Comme je n’ai pas eu l’occasion de le faire lors de la discussion générale, je souhaite tout d’abord saluer l’esprit qui régit ce texte, même si, à l’instar de nombre de mes collègues, je déplore les conditions pour le moins particulières de ce débat.
Ce projet de loi participe de l’ambition de faire du logement une grande cause nationale. Certes, il est incomplet au regard de l’ampleur des mesures à prendre pour relancer la production de logements sociaux dans notre pays, mais son article 1er constitue une avancée considérable, car l’État s’affirme comme un véritable partenaire des collectivités locales et des opérateurs en matière de construction de logements sociaux.
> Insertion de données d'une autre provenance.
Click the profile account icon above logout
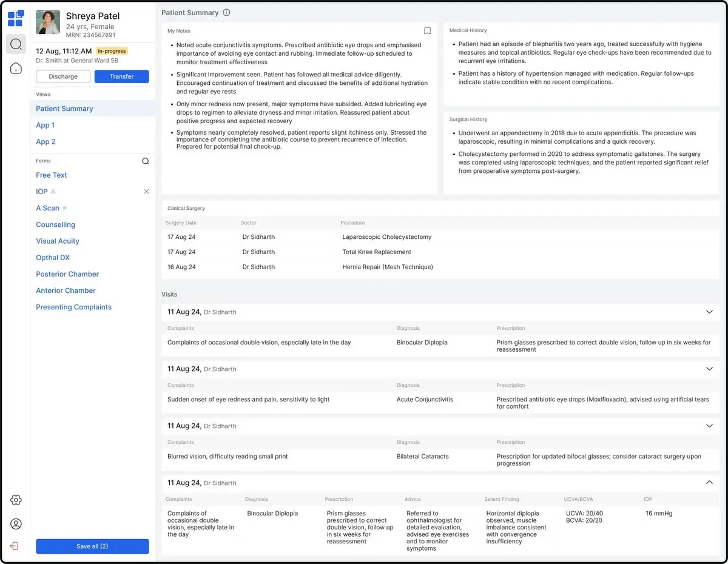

De très nombreuses communes sont en effet dans l’attente d’un dispositif de soutien à leur effort de construction de logements sociaux, dans un contexte où le prix du foncier en secteur tendu peut représenter une part considérable du coût d’une opération et devenir même prohibitif. À titre d’exemple, rappelons que la construction de 11 000 logements sociaux dans la région d’Île-de-France est suspendue à la conclusion d’une transaction avec l’État pour libérer le foncier nécessaire.
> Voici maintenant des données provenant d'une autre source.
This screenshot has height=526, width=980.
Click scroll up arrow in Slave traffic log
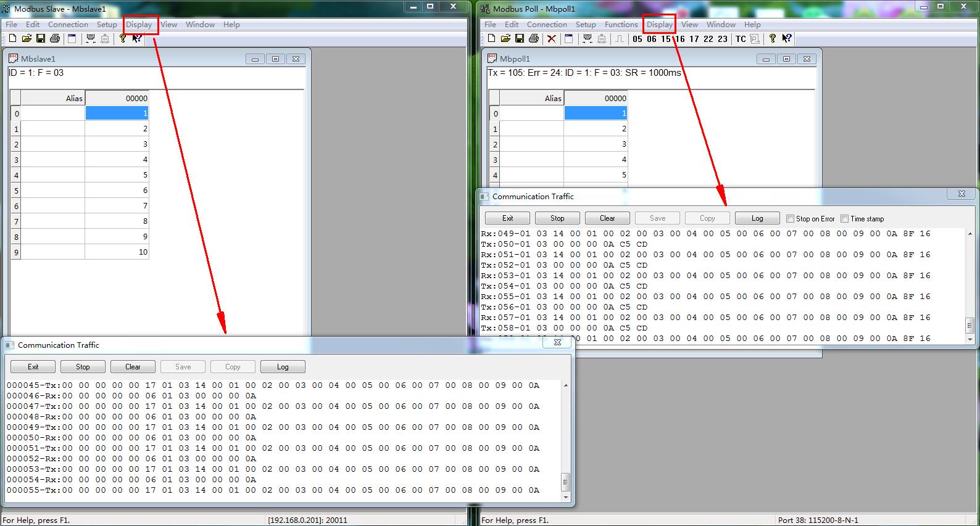[566, 385]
Le coût du foncier peut donc constituer un frein considérable à la production de logements, en particulier lorsque ceux-ci présentent un caractère « social ».
La décote, qui pourrait aller jusqu’à 100 %, appliquée sur le prix des terrains cédés aux collectivités par l’État et ses établissements publics favorisera donc la réalisation de logements sociaux et le déblocage de nombreuses opérations. Nous devons saluer cet effort considérable de l’État et de ses établissements publics, dans la période de tension budgétaire sans précédent que nous connaissons.
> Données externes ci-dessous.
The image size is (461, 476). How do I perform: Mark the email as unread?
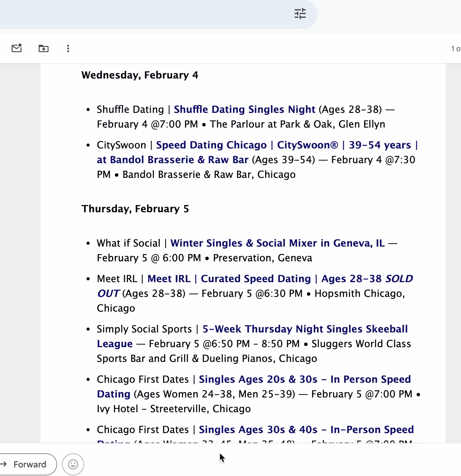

Cependant, le dispositif, tel qu’il nous est présenté, comporte, à mon sens, plusieurs imperfections qui me semblent devoir être discutées. Je souhaite évoquer deux points à cet égard : le délai de cinq ans au terme duquel un mécanisme de réversion est prévu en cas de non-réalisation du programme ; le renvoi à des textes réglementaires pour la fixation du montant de la décote et les conditions d’application de l’article.
S’agissant du premier point, pour éviter la spéculation, le projet de loi assortit la cession de terrains avec décote de conditions : en particulier, en cas de non-réalisation du programme de logements dans un délai de cinq ans, l’acquéreur devra rembourser la décote. Or, force est de constater que les opérations de construction sont souvent retardées par des recours contentieux, des fouilles archéologiques ou encore des travaux de dépollution. Ces difficultés peuvent repousser de plusieurs années la réalisation des programmes et, à ce titre, elles devraient être neutralisées au titre des délais impartis. Plusieurs amendements allant en ce sens seront donc présentés.
S’agissant du renvoi à des dispositions réglementaires, vous avez souligné, madame la ministre, que ce texte répond à une urgence en matière de logement. Ce constat est, je le crois, partagé par nombre d’entre nous. Cependant, le renvoi à plusieurs reprises dans cet article à des textes réglementaires n’est-il pas incompatible avec une réponse appropriée à cette urgence ?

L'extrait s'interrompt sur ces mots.